Set exercise ::
Can you print every one of the lines below word for word, without the pictures?

Records of locating words and elements
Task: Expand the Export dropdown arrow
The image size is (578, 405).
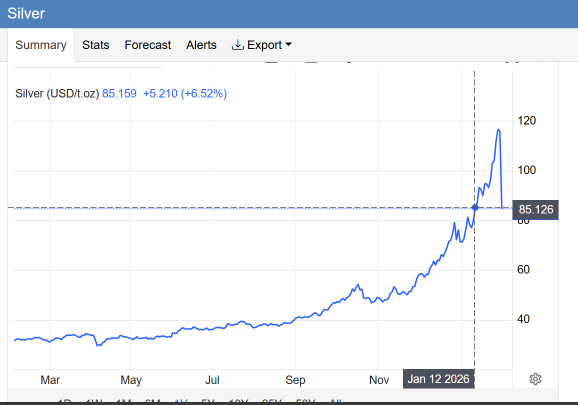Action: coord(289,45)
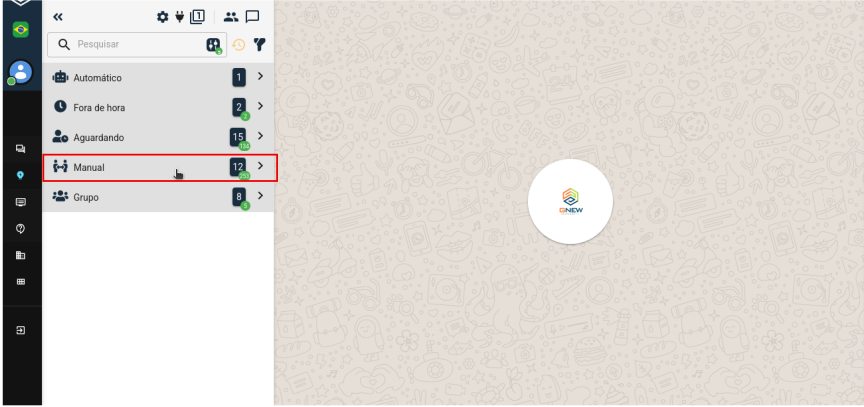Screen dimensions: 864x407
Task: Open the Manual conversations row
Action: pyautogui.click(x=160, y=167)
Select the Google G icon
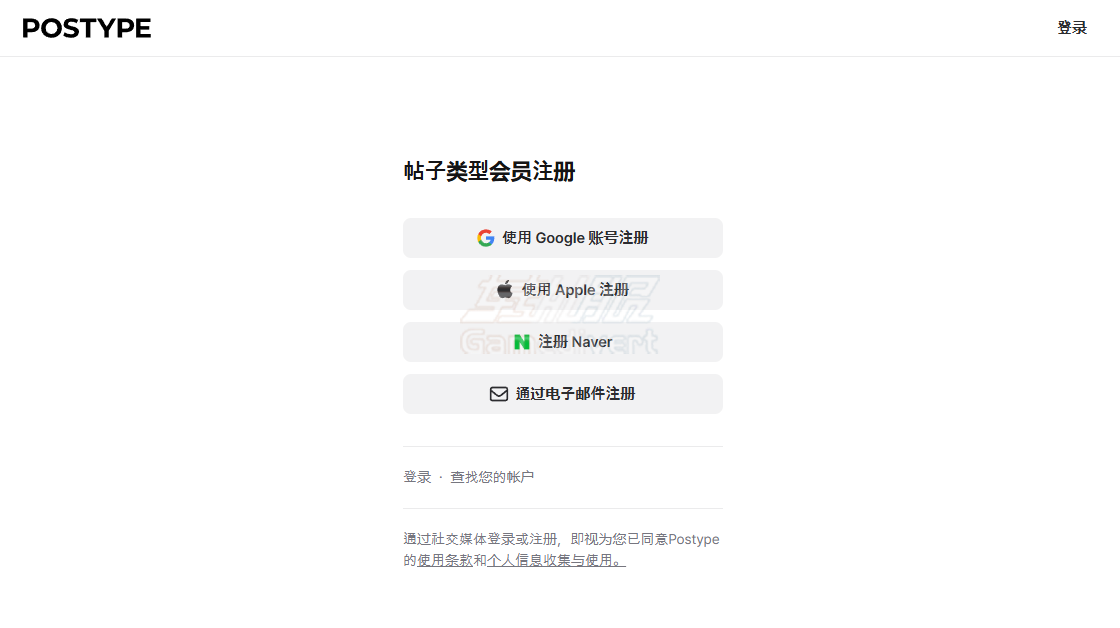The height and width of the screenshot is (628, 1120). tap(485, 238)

Answer to the exercise ::
Task: Expand the Export dropdown arrow
The image size is (578, 405).
Action: coord(289,45)
Screen dimensions: 864x407
Task: Open the Manual conversations row
Action: pyautogui.click(x=160, y=167)
Select the Google G icon
The height and width of the screenshot is (628, 1120). tap(485, 238)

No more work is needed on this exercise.